Copy every line below precisely, leaving nothing out.
>>>
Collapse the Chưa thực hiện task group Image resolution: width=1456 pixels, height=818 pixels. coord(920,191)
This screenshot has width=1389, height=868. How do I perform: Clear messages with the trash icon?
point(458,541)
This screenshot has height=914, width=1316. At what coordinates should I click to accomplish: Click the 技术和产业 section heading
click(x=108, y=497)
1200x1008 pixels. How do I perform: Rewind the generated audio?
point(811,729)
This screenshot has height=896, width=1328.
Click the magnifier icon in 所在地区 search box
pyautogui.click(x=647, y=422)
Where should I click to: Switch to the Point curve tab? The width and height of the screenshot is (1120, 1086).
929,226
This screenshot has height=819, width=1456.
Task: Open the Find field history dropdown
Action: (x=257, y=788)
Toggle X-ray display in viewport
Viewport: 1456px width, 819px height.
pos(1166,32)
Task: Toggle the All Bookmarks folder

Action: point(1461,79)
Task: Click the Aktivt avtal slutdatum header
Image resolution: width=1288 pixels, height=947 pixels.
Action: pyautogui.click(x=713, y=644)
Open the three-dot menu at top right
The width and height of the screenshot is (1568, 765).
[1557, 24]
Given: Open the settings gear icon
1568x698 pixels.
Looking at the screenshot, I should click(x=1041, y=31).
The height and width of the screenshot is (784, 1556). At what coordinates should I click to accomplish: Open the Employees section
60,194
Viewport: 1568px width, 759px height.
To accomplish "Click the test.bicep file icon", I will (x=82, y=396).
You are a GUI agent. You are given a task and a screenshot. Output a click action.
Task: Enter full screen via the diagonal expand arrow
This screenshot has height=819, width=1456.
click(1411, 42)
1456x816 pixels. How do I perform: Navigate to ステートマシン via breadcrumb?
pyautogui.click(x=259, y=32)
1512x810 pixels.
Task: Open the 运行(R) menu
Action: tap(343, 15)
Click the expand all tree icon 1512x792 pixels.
<<<
**Solution to the exercise:**
Collapse the Chưa thực hiện task group Image resolution: width=1456 pixels, height=818 pixels. coord(920,191)
This screenshot has width=1389, height=868. How do I perform: Clear messages with the trash icon?
point(458,541)
This screenshot has height=914, width=1316. At what coordinates should I click to accomplish: Click the 技术和产业 section heading
click(x=108, y=497)
1200x1008 pixels. How do I perform: Rewind the generated audio?
point(811,729)
This screenshot has height=896, width=1328.
Click the magnifier icon in 所在地区 search box
pyautogui.click(x=647, y=422)
Where should I click to: Switch to the Point curve tab? The width and height of the screenshot is (1120, 1086).
929,226
This screenshot has height=819, width=1456.
Task: Open the Find field history dropdown
Action: (x=257, y=788)
Toggle X-ray display in viewport
Viewport: 1456px width, 819px height.
pos(1166,32)
Task: Toggle the All Bookmarks folder

Action: point(1461,79)
Task: Click the Aktivt avtal slutdatum header
Image resolution: width=1288 pixels, height=947 pixels.
Action: pyautogui.click(x=713, y=644)
Open the three-dot menu at top right
The width and height of the screenshot is (1568, 765).
[1557, 24]
Given: Open the settings gear icon
1568x698 pixels.
Looking at the screenshot, I should click(x=1041, y=31).
The height and width of the screenshot is (784, 1556). At what coordinates should I click to accomplish: Open the Employees section
60,194
Viewport: 1568px width, 759px height.
To accomplish "Click the test.bicep file icon", I will (x=82, y=396).
You are a GUI agent. You are given a task and a screenshot. Output a click action.
Task: Enter full screen via the diagonal expand arrow
This screenshot has height=819, width=1456.
click(1411, 42)
1456x816 pixels. How do I perform: Navigate to ステートマシン via breadcrumb?
pyautogui.click(x=259, y=32)
1512x810 pixels.
Task: Open the 运行(R) menu
Action: tap(343, 15)
Click the expand all tree icon 1512x792 pixels.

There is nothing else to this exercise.